Collusion, cover-up and child abuse in the Church of England | Andrew Brown

George Carey, the former archbishop of Canterbury (left), and Peter Ball the former Bishop of Gloucester.
George Carey, the former archbishop of Canterbury (left), and Peter Ball the former Bishop of Gloucester. Photograph: PA

There is something uniquely destructive about sexual abuse carried out by religious figures. A report published this week accuses the Church of England of “collusion and cover-up” – for a period of almost 20 years – over the abuse of boys and young men by the former bishop of Gloucester, Peter Ball. The report does more than shred the reputation of George Carey, the archbishop of Canterbury when the allegations arose in 1993, though it does that very thoroughly.

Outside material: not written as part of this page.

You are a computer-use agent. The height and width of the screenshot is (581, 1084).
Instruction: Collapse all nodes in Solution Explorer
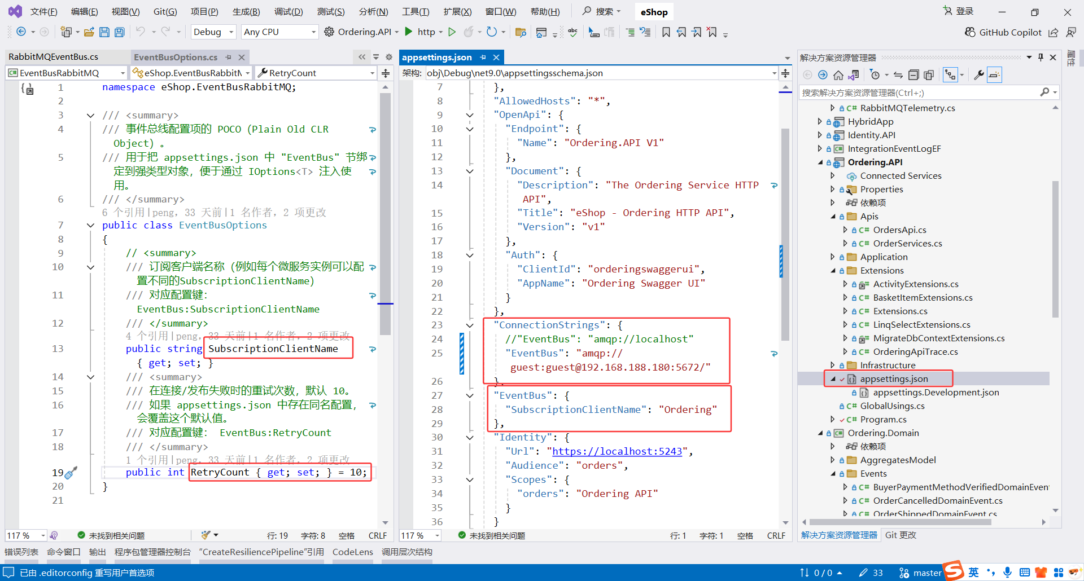click(x=913, y=75)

Ball was a charismatic figure who specialised in ministry to young people, especially boys. He dressed as a monk and was the prior of a small religious order that he had founded with his identical twin brother Michael, who also became a bishop in due course. As bishop of Lewes Peter Ball arranged to have young men and boys living with him all the time for their “spiritual development”. A friend of mine, who was for a while one of them, said that “for a summer I really believed he was a kind of reincarnation of Francis of Assisi”.

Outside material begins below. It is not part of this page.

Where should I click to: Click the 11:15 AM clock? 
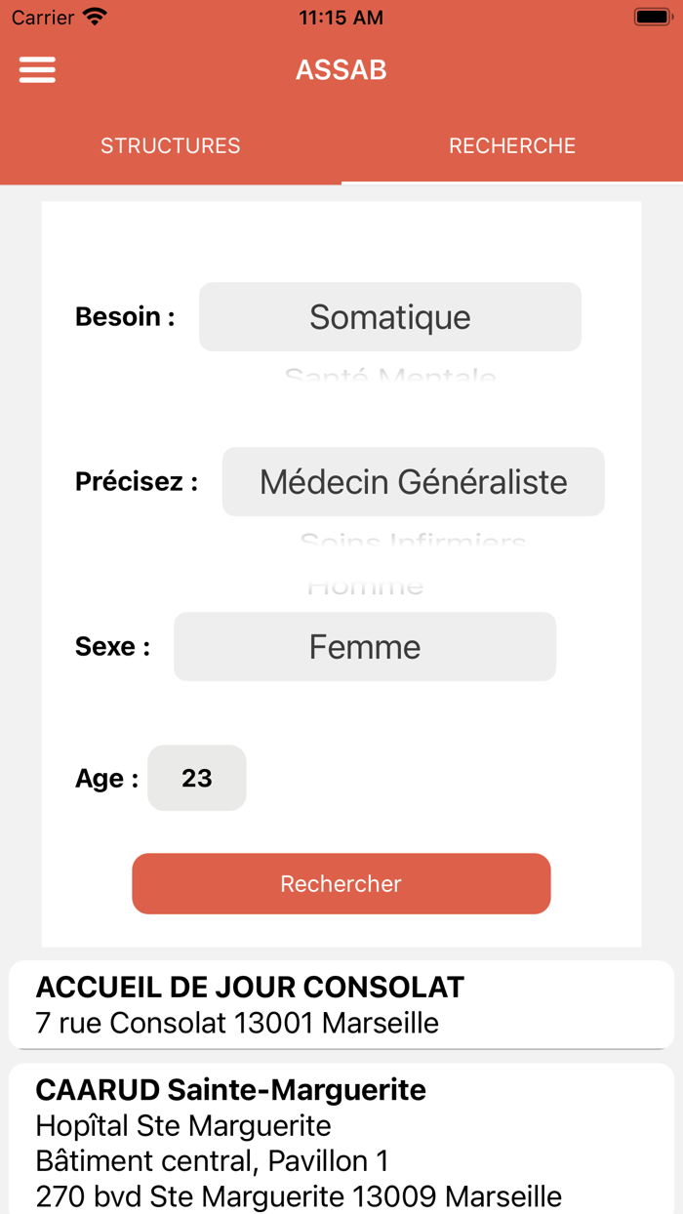342,18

He had connections with numerous public schools, and at least one of them offered counselling for boys who were suffering from homesickness. Those who were especially spiritually favoured would be invited to shower with him, pray with him naked, massage his legs for phlebitis (he wore nothing under his habit) and occasionally be beaten by him. One of his victims was the chaplain of a neighbouring bishop, but this was not what brought him down.

Everyone kept silent: some people knew; more should have known; many more half knew and preferred to keep it that way. Only when one of his victims attempted suicide did the matter become official. This young man, Neil Todd, survived the first attempt, and made a complaint to the church. He was fobbed off by Eric Kemp, who as bishop of Chichester had been Ball’s superior in Lewes. The next night Todd attempted suicide again. The bishops to whom the allegations had been made reported them to Carey, then archbishop of Canterbury. Todd’s parents reported them to the police.

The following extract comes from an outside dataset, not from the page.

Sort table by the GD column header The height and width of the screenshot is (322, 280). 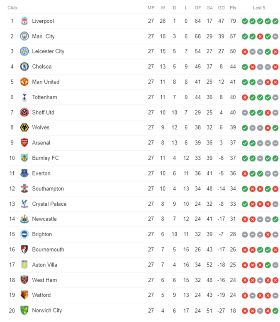(221, 8)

Peter Ball (right) with his twin brother, Michael.
Peter Ball (right) with his twin brother, Michael. Photograph: Evening Standard/Getty Images

Some of the bishops involved appear to have been concerned above all to avoid scandal. Others seem to have understood Ball as a truly spiritual figure, and this gets to the heart of his wickedness. Sexuality and spirituality are very closely connected. A spiritual leader is one who has charisma, power and sexual attractiveness – even, or especially, if he is supposed to be celibate, as gay clergy are in most parts of the Church of England.

This power is particularly strong over people who willingly expose their own weaknesses and inadequacies. Particularly in the brutal confines of an all-male adolescent society, boys will tell a priest things they would never tell anyone else. And the spiritual leader – the shaman – is uniquely placed to take the terrifying surges of adolescent sexuality and tame them with meaning. This can look absurd from the outside, but it is also very powerful when the desires involved are in some sense forbidden.

Both Ball and the evangelical QC John Smyth would get their victims to admit to masturbation and then beat them – though Ball made one of his roll around naked in the snow first. But the outward absurdity, and the elaborate justifications for the violence, can only have increased the humiliation and the sense of powerlessness of the victims. The spiritual abuser is in a unique position to manipulate the emotions of the victims, and to promote their own self-hatred.

Neil Todd made a third, successful attempt at suicide in 2012, when the inquiry into Peter Ball reopened. Those who ignored his suffering because they were more concerned with the church’s reputation deserve the disgrace into which they now are plunged.